Another early work. This is the first painting I ever made. I was influence by Caravaggio, my favourite painter, who I had only recently discovered. Completed in on January 29, 2010, it measures 24"x30". Acrylic on canvas.
Not for sale.
On the back of the canvas is part of T.S. Eliot's The Hollow Men II:
"Eyes I dare not meet in dreams
In death's dream kingdom
These do not appear:
There, the eyes are
Sunlight on a broken column
There, is a tree swinging
And voices are
In the wind's singing
More distant and more solemn
Than a fading star."
Make of that what you will. I wrote an account of its creation, at the time. More than anything, it is record of my own eccentricity. The story is based on true events, but highly dramatized, and stylized, in order to have the reader understand the mindframe within which I was working.
Listening to the third of Debussy's Six Épigraphes Antiques, Pour que la nuit soit propice, I am lulled into a dreamlike state, and am on the verge of being transported to another time and place. I place my brush down on the family antique dining table. Looking outside, I wish to see the lights, of 120 years past, shimmering on the cobblestone of some renaissance-era Florentine street; the gas lamps dripping from an spring shower, youthful opera goers in harlequin masques scurrying past, trying to avoid the shadows of the cloistered facades; this is where I belong. Unfortunately, my reverie is shattered by the soulless floodlight of that hideous triplex, across the garbage strewn alley, catching a lone icicle, precariously suspended from the fire-escape.

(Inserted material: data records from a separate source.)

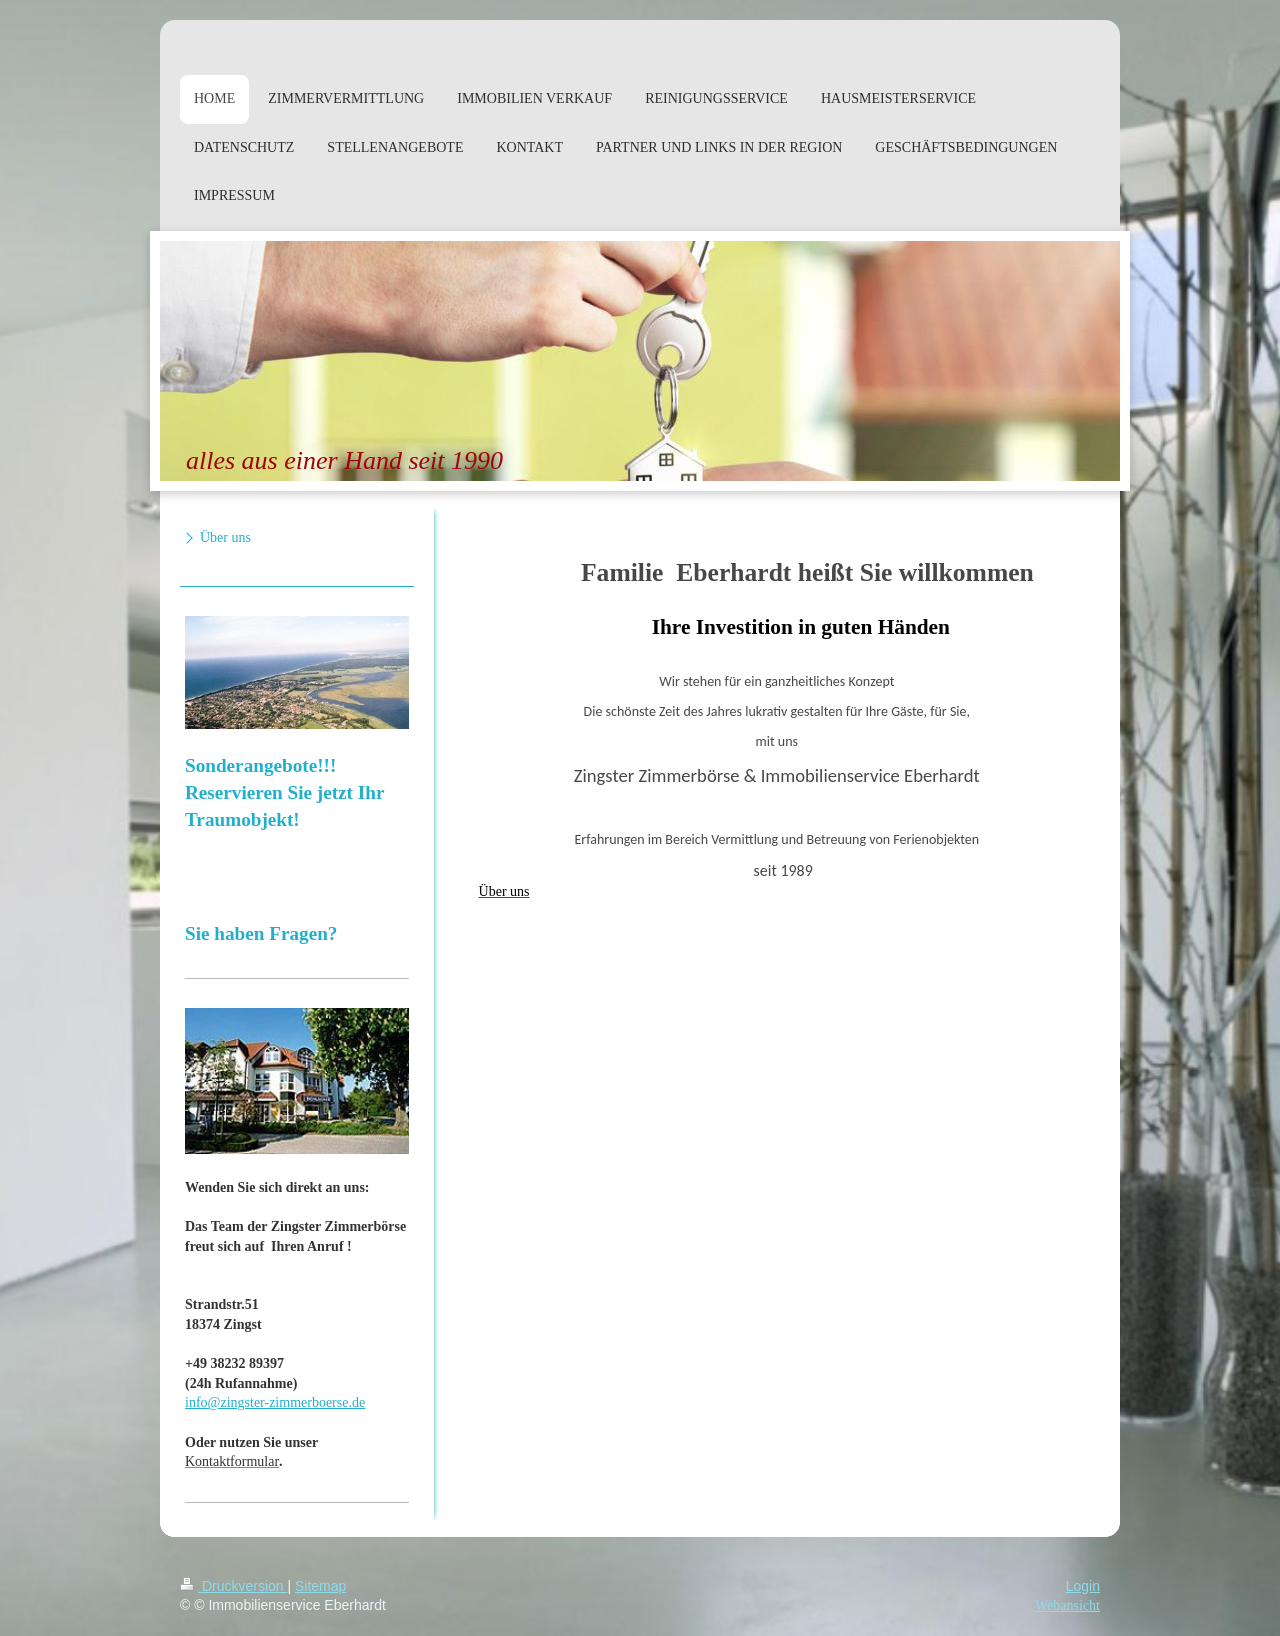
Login (1083, 1586)
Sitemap (320, 1586)
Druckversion (233, 1586)
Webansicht (1067, 1605)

The sun retired many hours ago, dragging away what energy I had into the depths of time and space. Chocolate smears adorn the already paint-spattered tips of my fingers — I have been fueling my work on a baguette-sized Toblerone. Nothing is working. Nothing is capable of finishing this painting, equally as hellish in subject as it is in execution.

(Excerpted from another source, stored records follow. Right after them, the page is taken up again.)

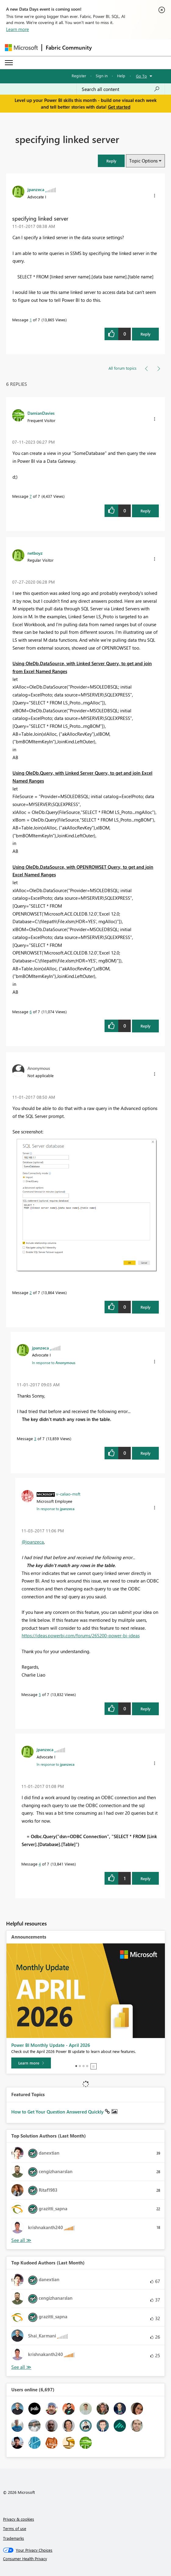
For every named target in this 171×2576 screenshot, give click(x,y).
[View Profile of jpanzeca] (35, 189)
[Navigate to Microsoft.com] (21, 47)
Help (121, 75)
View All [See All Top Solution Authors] (21, 2240)
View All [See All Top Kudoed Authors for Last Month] (21, 2367)
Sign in (102, 75)
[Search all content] (121, 89)
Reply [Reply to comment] (146, 510)
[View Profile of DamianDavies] (41, 413)
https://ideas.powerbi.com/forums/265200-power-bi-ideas (81, 1635)
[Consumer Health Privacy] (85, 2559)
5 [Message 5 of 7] (40, 1694)
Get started (119, 107)
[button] (111, 161)
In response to (53, 1362)
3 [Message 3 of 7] (35, 1438)
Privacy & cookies (18, 2519)
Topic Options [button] (143, 161)
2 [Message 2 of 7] (31, 1292)
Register (79, 75)
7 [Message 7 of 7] (31, 496)
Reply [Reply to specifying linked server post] (146, 334)
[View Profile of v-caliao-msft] (68, 1494)
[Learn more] (31, 2063)
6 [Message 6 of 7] (31, 1011)
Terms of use (14, 2528)
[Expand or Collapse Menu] (9, 62)
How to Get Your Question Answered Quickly (58, 2112)
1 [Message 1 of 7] (31, 319)
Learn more (17, 29)
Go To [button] (141, 76)
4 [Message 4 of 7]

I feel an intense resentment towards my passive tyrant of a teacher, which robs me of any motivation remaining. I know that until he has painted the canvas himself, until it is just a mutilated mimicry of Hubert Robert à la Paul Cézanne, it will be considered a monument to mediocrity. There is no art with him, beyond the art associated with squirting out shapes from a plastic Play Doh factory. This is not what I came to learn, but despite the shackles of the public school system carving away at my soul, I realize that rebellion is worthless this time; I would only punish myself more in losing precious marks.

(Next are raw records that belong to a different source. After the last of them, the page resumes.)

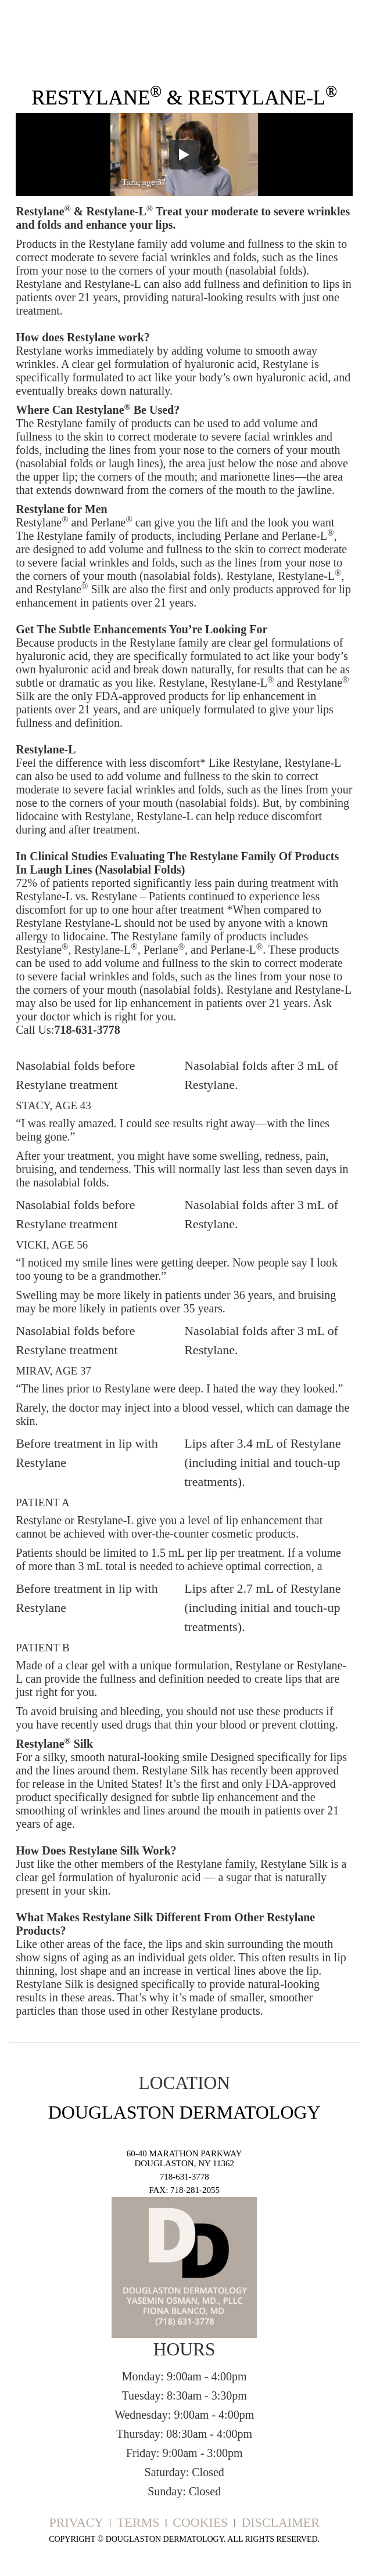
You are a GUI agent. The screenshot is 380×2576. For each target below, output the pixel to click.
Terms (138, 2522)
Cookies (200, 2522)
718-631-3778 (184, 2176)
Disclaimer (280, 2522)
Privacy (76, 2522)
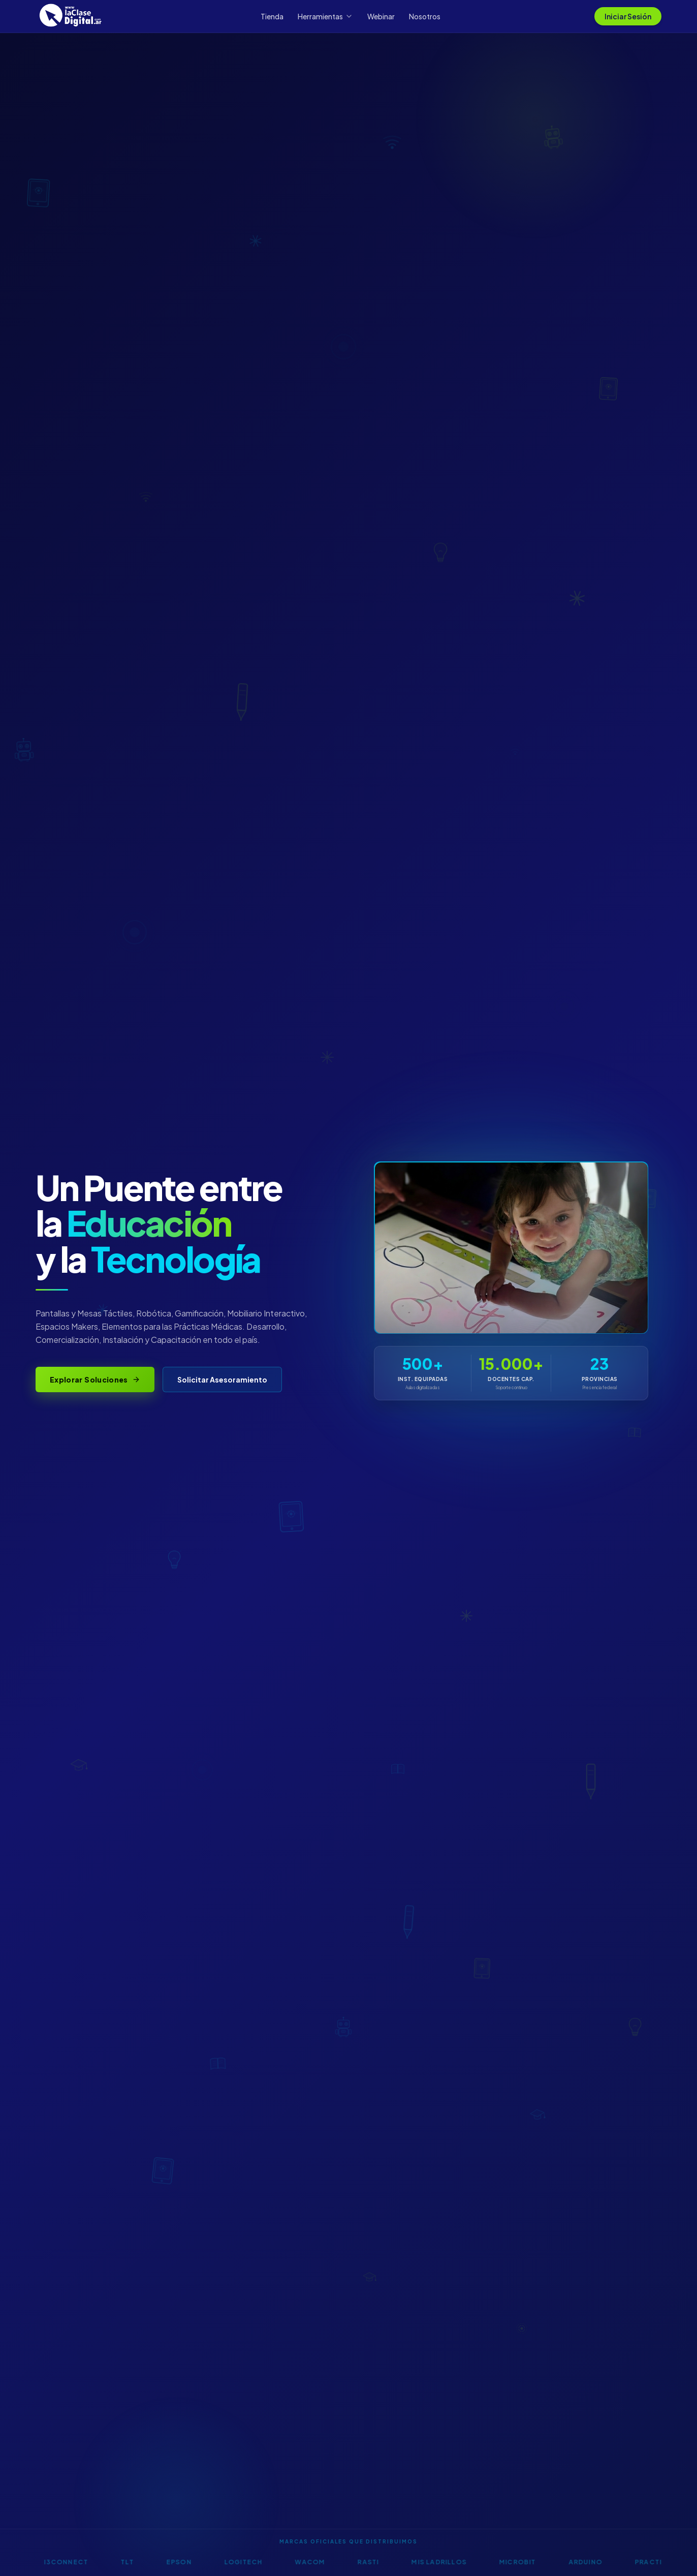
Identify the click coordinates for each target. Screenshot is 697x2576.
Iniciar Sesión (628, 16)
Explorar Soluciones (95, 1379)
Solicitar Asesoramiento (222, 1379)
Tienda (272, 16)
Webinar (381, 16)
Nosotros (424, 16)
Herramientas (325, 16)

Hark! Radio-Canada’s Espace Classique website has malfunctioned; now there is the vacuum of silence. Prensently, I hear the lugubrious moan of the second movement of Malipiero’s Concertante in eco. In this moment of invaluable inspiration, I turn around so quickly that my painting hat, a vintage fez, falls from my head and rolls to the piano. I leap to my computer to open a favorite painting by Caravaggio: San Girolamo in meditazione. Surely, this skeletal figure, illuminated in the darkness of human existence by a divine light, the source of which is not known, will provide the guidance for which I search.
With equal rapidity to its ignition, my brief candle of inspiration is extinguished. I have not truely experienced the mastery of this tenebristic painting; I am merely teased by a Baudrillardian simulacrum in an elongated series of ones and zeros. Similar to the loss of truth in the translation of any literal work, a televised live performance, or an artificial flavour, a digital reproduction of a work of art is incapable of conveying the energy and emotion of the original piece — especially one by Caravaggio.
I have exhausted myself and my resources. Thus I dangle on the verge, eternally on the verge of knowing without comprehending; of grasping without holding; of feeling that, with guidance, I too can belong to this great continuum of creativity.